[ back ]
Diet needed for city's waterway
Nutrients washing downstream from waterways like Blacklick Creek in central Ohio can reach as far as the Gulf of Mexico, resulting in an overgrowth of plants that clog rivers for hundreds of miles.
“The problem of excess nutrients was discovered in lakes over 50 years ago,” said Delmar Perry, pollution control technician for the city of Reynoldsburg. “The scope and awareness has expanded ever since.”
Perry said Blacklick Creek is not severely impacted at this time, but the problem becomes more serious downstream, particularly in the Gulf, where excess nutrients from many sources combine and fuel oxygen-free dead zones.
Controlling the situation involves increasing public awareness that results in sufficient voluntary efforts. Simple actions upstream can have great impact downstream, but different areas can impact streams in various ways, Perry said.
“Paved and roofed (areas) tend to increase the amount and speed of runoff,” Perry said. “Large paved and treeless areas tend to increase the temperature of the stream. Residential and agricultural areas frequently contribute nutrients and bacteria.”
All areas can add toxic chemicals and suspended solids, and there is a growing problem with litter, particularly plastics.
During a recent Blacklick Creek clean-up, appliances, mattresses, construction material, drain tile, bicycles and other debris were collected, Perry said.
“If they can lift it high enough, they throw it in the river,” he said. “If every person in Reynoldsburg alone were to prevent just 1 pound of waste from entering the stream each month, that would save the streams from 216 tons of waste per year.”
Aside from reporting illegal dumping, there are other steps concerned citizens can take to minimize their impact on local and national waterways, such as reducing the use of fertilizers in the yard and garden and not sweeping leaves and grass clippings into the street.
“Pet waste is also a source of nutrients and bacteria in waterways,” Perry said. “The old practice of ‘curbing’ your dog should be replaced with a practice of picking up after your pet with proper disposal in a waste container.”
Phosphates also foster excessive plant growth in streams, Perry said. Most phosphate pollution stems from over-fertilizing lawns and gardens, along with the outside use of detergents such as those used for washing cars and houses.

[Information provided]
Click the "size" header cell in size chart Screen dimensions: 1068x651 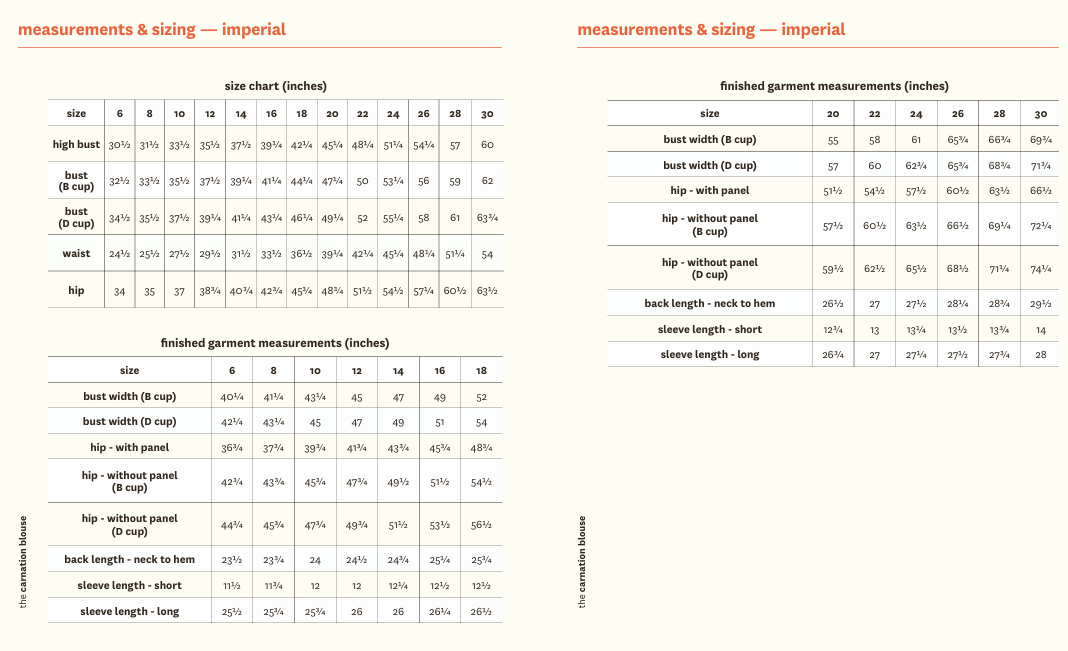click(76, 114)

---

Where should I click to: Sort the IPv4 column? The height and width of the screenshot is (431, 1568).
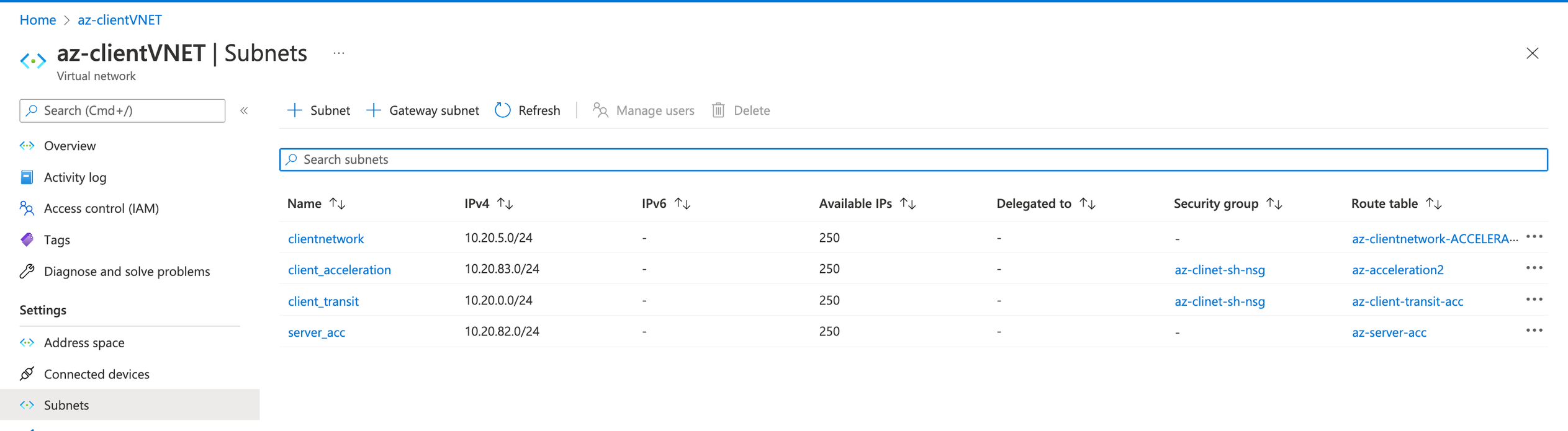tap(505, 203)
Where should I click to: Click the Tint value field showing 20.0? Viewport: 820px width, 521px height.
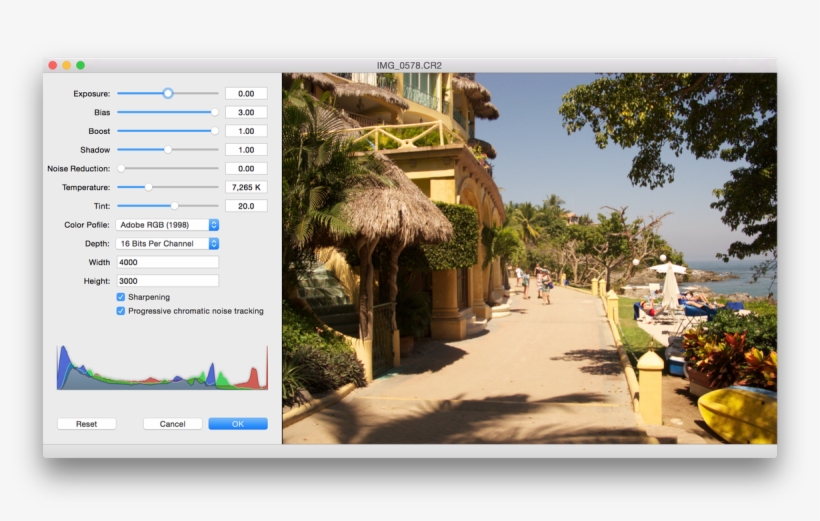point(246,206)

* * *

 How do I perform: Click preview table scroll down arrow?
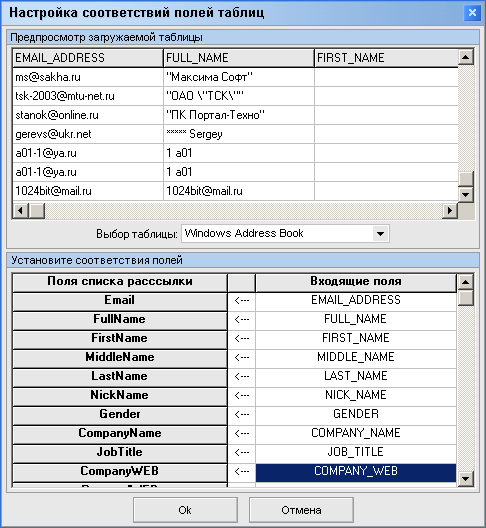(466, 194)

[Parts of the exercise]
1. List every kind of debris that the Blacklick Creek article names as collected during the recent creek clean-up.
2. Rewrite the Blacklick Creek article from "Controlling the situation" through "ways, Perry said.", replacing "voluntary" with "community".
3. Continue the Blacklick Creek article from the point where it stops.
The items are unrelated to the article on Blacklick Creek.

[Your responses]
1.
- appliances
- mattresses
- construction material
- drain tile
- bicycles

2.
Controlling the situation involves increasing public awareness that results in sufficient community efforts. Simple actions upstream can have great impact downstream, but different areas can impact streams in various ways, Perry said.

3.
Residents are urged to always use low phosphorous supplies when washing items outside and, if possible, take the family automobile to a commercial car wash. Effluent from commercial car washes is discharged into the sanitary sewer system and is treated in sewage treatment plants, thereby virtually eliminating pollution from soap and oils.
More than four miles of Blacklick Creek wind through Reynoldsburg, and Parks and Recreation Director Jason Shamblin said his department works to maintain the buffer between the creek and city parks.
“We’ve planted trees and reduced our mowing to help with the natural buffers,” Shamblin said. “We’ve looked at areas close to the creek and try to widen the riparian corridor.”
The director said the city is creating a rain garden at Huber Park to collect storm water runoff and, when possible, workers do not mow certain areas of the park where appropriate. All storm water within the city that does not re-evaporate or get absorbed by the soil is sent to the creek.
“It is a priority for us to be good stewards of the environment, and we work closely with Franklin County Soil and Water in providing educational programs,” Shamblin said.
Perry says the city encourages citizen participation in pollution control efforts and awareness, such as group projects that involve cleaning up and removing debris from the creek.
The city investigates reports of any source of pollution entering a stream, including dumping or littering, Perry said. The city also inspects construction sites to minimize sediment runoff.